### Trabalho pedido
Em todo o material abaixo, substitua "computer-use agent" por "GUI agent" e mantenha o resto sem nenhuma mudança.

### Material fornecido

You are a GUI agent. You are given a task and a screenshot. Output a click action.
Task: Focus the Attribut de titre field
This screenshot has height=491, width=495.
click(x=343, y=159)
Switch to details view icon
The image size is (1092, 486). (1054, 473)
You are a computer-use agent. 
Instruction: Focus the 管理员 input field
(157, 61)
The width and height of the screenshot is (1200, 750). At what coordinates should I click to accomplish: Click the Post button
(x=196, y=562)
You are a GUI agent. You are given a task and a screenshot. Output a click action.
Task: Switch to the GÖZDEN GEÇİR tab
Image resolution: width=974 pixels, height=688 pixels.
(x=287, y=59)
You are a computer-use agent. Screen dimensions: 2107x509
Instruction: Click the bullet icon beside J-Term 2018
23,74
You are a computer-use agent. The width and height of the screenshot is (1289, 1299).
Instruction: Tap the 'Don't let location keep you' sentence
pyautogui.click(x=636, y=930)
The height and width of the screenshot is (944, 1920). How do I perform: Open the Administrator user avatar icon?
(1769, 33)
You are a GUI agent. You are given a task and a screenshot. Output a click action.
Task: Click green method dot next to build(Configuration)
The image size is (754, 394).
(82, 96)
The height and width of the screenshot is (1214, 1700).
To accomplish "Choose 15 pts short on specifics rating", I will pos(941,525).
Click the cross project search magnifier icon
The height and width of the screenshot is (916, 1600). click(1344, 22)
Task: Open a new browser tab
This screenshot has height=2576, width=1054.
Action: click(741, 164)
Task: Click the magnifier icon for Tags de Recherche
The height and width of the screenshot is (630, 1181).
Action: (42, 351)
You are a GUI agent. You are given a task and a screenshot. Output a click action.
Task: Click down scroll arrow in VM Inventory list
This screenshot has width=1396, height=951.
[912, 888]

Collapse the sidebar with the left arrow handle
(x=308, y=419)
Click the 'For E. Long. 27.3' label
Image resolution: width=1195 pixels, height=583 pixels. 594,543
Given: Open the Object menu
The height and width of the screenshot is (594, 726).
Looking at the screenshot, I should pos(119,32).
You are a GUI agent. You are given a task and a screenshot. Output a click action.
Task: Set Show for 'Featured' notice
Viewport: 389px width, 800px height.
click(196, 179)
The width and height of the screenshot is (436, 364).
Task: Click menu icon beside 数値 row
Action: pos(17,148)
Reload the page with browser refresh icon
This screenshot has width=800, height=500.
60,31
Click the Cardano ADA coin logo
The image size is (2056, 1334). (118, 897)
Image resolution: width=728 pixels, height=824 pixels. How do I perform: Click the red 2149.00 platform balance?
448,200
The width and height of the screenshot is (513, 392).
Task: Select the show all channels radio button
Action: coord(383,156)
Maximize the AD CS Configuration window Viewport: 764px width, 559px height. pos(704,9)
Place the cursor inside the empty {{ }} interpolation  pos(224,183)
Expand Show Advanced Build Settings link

### Resposta completa
You are a GUI agent. You are given a task and a screenshot. Output a click action.
Task: Focus the Attribut de titre field
This screenshot has height=491, width=495.
click(x=343, y=159)
Switch to details view icon
The image size is (1092, 486). (1054, 473)
You are a GUI agent. 
Instruction: Focus the 管理员 input field
(157, 61)
The width and height of the screenshot is (1200, 750). At what coordinates should I click to accomplish: Click the Post button
(x=196, y=562)
You are a GUI agent. You are given a task and a screenshot. Output a click action.
Task: Switch to the GÖZDEN GEÇİR tab
Image resolution: width=974 pixels, height=688 pixels.
(x=287, y=59)
You are a GUI agent. Screen dimensions: 2107x509
Instruction: Click the bullet icon beside J-Term 2018
23,74
You are a GUI agent. The width and height of the screenshot is (1289, 1299).
Instruction: Tap the 'Don't let location keep you' sentence
pyautogui.click(x=636, y=930)
The height and width of the screenshot is (944, 1920). How do I perform: Open the Administrator user avatar icon?
(1769, 33)
You are a GUI agent. You are given a task and a screenshot. Output a click action.
Task: Click green method dot next to build(Configuration)
The image size is (754, 394).
(82, 96)
The height and width of the screenshot is (1214, 1700).
To accomplish "Choose 15 pts short on specifics rating", I will pos(941,525).
Click the cross project search magnifier icon
The height and width of the screenshot is (916, 1600). click(1344, 22)
Task: Open a new browser tab
This screenshot has height=2576, width=1054.
Action: click(741, 164)
Task: Click the magnifier icon for Tags de Recherche
The height and width of the screenshot is (630, 1181).
Action: (42, 351)
You are a GUI agent. You are given a task and a screenshot. Output a click action.
Task: Click down scroll arrow in VM Inventory list
This screenshot has width=1396, height=951.
[912, 888]

Collapse the sidebar with the left arrow handle
(x=308, y=419)
Click the 'For E. Long. 27.3' label
Image resolution: width=1195 pixels, height=583 pixels. 594,543
Given: Open the Object menu
The height and width of the screenshot is (594, 726).
Looking at the screenshot, I should pos(119,32).
You are a GUI agent. You are given a task and a screenshot. Output a click action.
Task: Set Show for 'Featured' notice
Viewport: 389px width, 800px height.
click(196, 179)
The width and height of the screenshot is (436, 364).
Task: Click menu icon beside 数値 row
Action: pos(17,148)
Reload the page with browser refresh icon
This screenshot has width=800, height=500.
60,31
Click the Cardano ADA coin logo
The image size is (2056, 1334). (118, 897)
Image resolution: width=728 pixels, height=824 pixels. How do I perform: Click the red 2149.00 platform balance?
448,200
The width and height of the screenshot is (513, 392).
Task: Select the show all channels radio button
Action: coord(383,156)
Maximize the AD CS Configuration window Viewport: 764px width, 559px height. pos(704,9)
Place the cursor inside the empty {{ }} interpolation  pos(224,183)
Expand Show Advanced Build Settings link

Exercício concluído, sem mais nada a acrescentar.